------ Data in this exercise

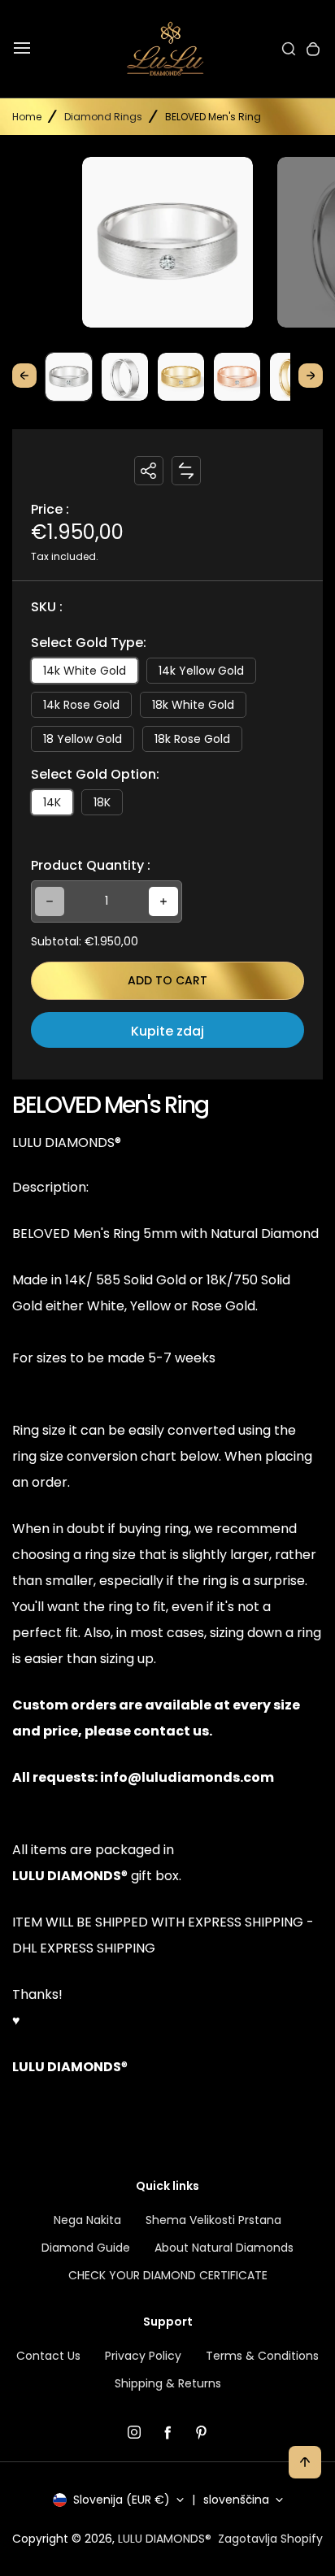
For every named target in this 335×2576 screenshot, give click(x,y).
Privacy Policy (143, 2356)
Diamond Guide (85, 2247)
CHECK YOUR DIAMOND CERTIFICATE (168, 2275)
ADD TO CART (167, 980)
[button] (69, 376)
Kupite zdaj (167, 1031)
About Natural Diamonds (224, 2247)
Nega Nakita (87, 2220)
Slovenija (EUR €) (121, 2499)
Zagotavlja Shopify (270, 2538)
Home (26, 117)
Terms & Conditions (262, 2356)
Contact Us (48, 2356)
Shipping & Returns (168, 2383)
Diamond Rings (103, 117)
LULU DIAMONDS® (164, 2538)
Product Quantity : (90, 865)
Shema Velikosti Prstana (213, 2220)
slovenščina (236, 2499)
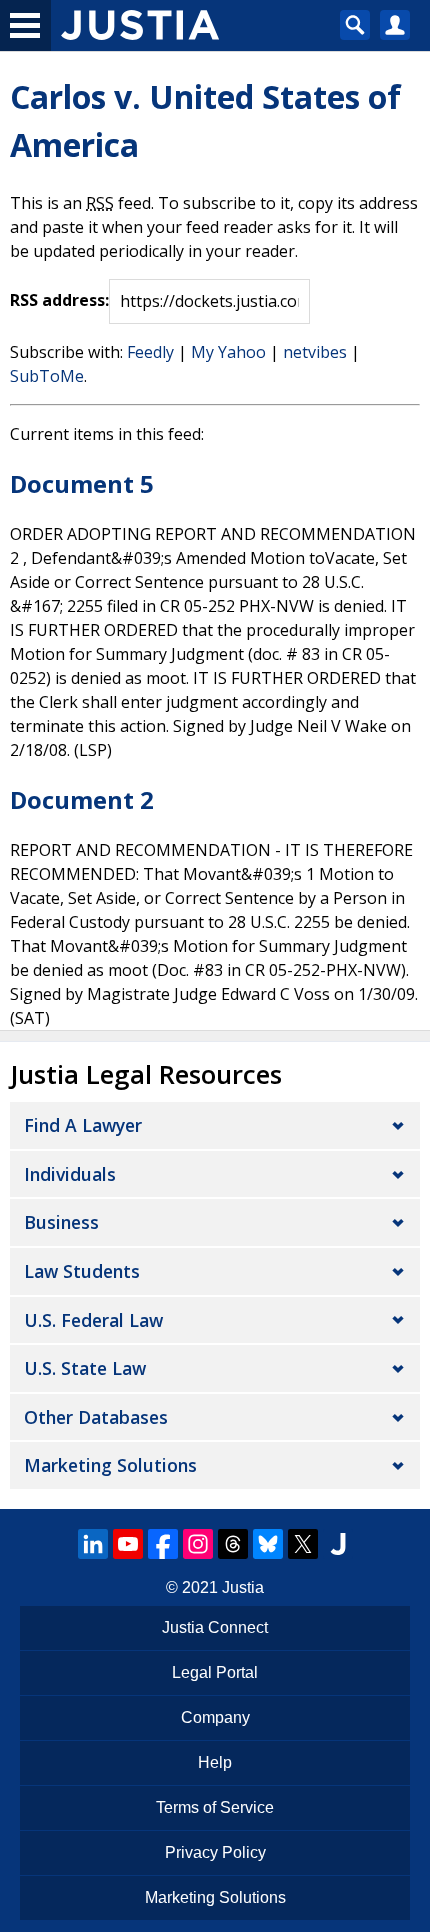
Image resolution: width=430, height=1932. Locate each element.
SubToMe (47, 376)
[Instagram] (198, 1544)
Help (215, 1762)
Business (61, 1222)
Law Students (82, 1271)
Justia (243, 1587)
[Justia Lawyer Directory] (338, 1544)
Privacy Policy (215, 1852)
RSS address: (59, 300)
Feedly (150, 352)
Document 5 (82, 483)
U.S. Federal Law (93, 1320)
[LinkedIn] (93, 1544)
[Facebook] (163, 1544)
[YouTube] (128, 1544)
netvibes (315, 352)
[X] (303, 1544)
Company (215, 1717)
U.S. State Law (85, 1368)
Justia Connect (215, 1627)
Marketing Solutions (110, 1465)
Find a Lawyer (83, 1125)
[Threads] (233, 1544)
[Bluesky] (268, 1544)
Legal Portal (215, 1672)
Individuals (70, 1174)
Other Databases (96, 1417)
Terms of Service (215, 1807)
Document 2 (82, 799)
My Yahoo (228, 352)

------------

What is being asked:
The records above are to be restated exactly, with all pictures omitted.

Task result:
For every named target in this 335×2576 screenshot, give click(x,y).
Privacy Policy (143, 2356)
Diamond Guide (85, 2247)
CHECK YOUR DIAMOND CERTIFICATE (168, 2275)
ADD TO CART (167, 980)
[button] (69, 376)
Kupite zdaj (167, 1031)
About Natural Diamonds (224, 2247)
Nega Nakita (87, 2220)
Slovenija (EUR €) (121, 2499)
Zagotavlja Shopify (270, 2538)
Home (26, 117)
Terms & Conditions (262, 2356)
Contact Us (48, 2356)
Shipping & Returns (168, 2383)
Diamond Rings (103, 117)
LULU DIAMONDS® (164, 2538)
Product Quantity : (90, 865)
Shema Velikosti Prstana (213, 2220)
slovenščina (236, 2499)
Image resolution: width=430, height=1932. Locate each element.
SubToMe (47, 376)
[Instagram] (198, 1544)
Help (215, 1762)
Business (61, 1222)
Law Students (82, 1271)
Justia (243, 1587)
[Justia Lawyer Directory] (338, 1544)
Privacy Policy (215, 1852)
RSS address: (59, 300)
Feedly (150, 352)
Document 5 (82, 483)
U.S. Federal Law (93, 1320)
[LinkedIn] (93, 1544)
[Facebook] (163, 1544)
[YouTube] (128, 1544)
netvibes (315, 352)
[X] (303, 1544)
Company (215, 1717)
U.S. State Law (85, 1368)
Justia Connect (215, 1627)
Marketing Solutions (110, 1465)
Find a Lawyer (83, 1125)
[Threads] (233, 1544)
[Bluesky] (268, 1544)
Legal Portal (215, 1672)
Individuals (70, 1174)
Other Databases (96, 1417)
Terms of Service (215, 1807)
Document 2 (82, 799)
My Yahoo (228, 352)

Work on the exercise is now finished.